Africa’s trees aren’t disappearing

Environmentalists often contend that Africa is being de-forested at an alarming rate. But recent research indicates that any loss is probably far less than the alarmists would have us believe, and that in fact the number of forested acres is actually growing in some African countries - due to climate change and population growth.

Earlier estimates of the extent of forested areas were exaggerated, making the loss of forests appear greater, say British researchers Melissa Leach and James Fairhead in Population and Development Review.

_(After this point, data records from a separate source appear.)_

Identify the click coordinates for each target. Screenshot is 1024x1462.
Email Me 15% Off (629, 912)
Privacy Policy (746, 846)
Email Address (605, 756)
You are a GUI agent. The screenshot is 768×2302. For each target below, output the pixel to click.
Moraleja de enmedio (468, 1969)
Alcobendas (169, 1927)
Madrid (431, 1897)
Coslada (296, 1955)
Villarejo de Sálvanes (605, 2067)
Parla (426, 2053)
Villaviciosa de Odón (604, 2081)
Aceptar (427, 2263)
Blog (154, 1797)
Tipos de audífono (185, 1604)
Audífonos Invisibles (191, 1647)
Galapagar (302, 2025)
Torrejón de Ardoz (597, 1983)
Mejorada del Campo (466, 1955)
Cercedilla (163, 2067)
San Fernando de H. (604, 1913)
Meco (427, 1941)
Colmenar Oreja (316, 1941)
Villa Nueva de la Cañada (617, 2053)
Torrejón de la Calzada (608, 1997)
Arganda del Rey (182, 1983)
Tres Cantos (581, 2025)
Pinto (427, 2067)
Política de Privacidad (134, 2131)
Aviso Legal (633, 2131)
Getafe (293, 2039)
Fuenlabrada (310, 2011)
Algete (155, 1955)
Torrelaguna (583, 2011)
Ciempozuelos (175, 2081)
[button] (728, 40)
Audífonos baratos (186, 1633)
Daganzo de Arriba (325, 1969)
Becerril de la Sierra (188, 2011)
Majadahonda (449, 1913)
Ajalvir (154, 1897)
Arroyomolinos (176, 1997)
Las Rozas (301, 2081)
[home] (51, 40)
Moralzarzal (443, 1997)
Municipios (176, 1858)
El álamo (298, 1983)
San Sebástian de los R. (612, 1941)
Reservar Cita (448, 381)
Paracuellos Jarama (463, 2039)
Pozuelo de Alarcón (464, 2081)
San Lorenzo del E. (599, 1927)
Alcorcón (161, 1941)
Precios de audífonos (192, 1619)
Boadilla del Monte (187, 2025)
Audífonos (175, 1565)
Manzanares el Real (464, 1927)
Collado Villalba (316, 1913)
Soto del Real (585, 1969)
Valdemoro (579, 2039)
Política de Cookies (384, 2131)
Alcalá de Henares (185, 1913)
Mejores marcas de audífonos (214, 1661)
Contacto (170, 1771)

  • They calculate, for example, that the Ivory Coast in 1900 probably had half the forested area that environmentalists estimated several decades ago - with the result that the rate of loss is only about 40 percent of what is commonly supposed.

  • Some of the most famous forest reserves - such as those in Guinea and Sierra Leone - were largely savannas or even farmland a century ago.

  • Large tracts of supposedly undisturbed forest are actually regrowth on areas which had been intensively cultivated until the slave trade reduced the population, Fairhead argued in a 1998 book.

  • And there is evidence that forests are actually increasing in some parts of Africa, due to a wetter climate and increasing population.

    Over the past 600 to 700 years, the African climate has become more humid - allowing trees to grow where they couldn't in the past. And increasing populations of farmers help control brush fires that could destroy forests. They enrich the soil, as well, and plant or preserve trees for fruit, medicine, shelter or timber.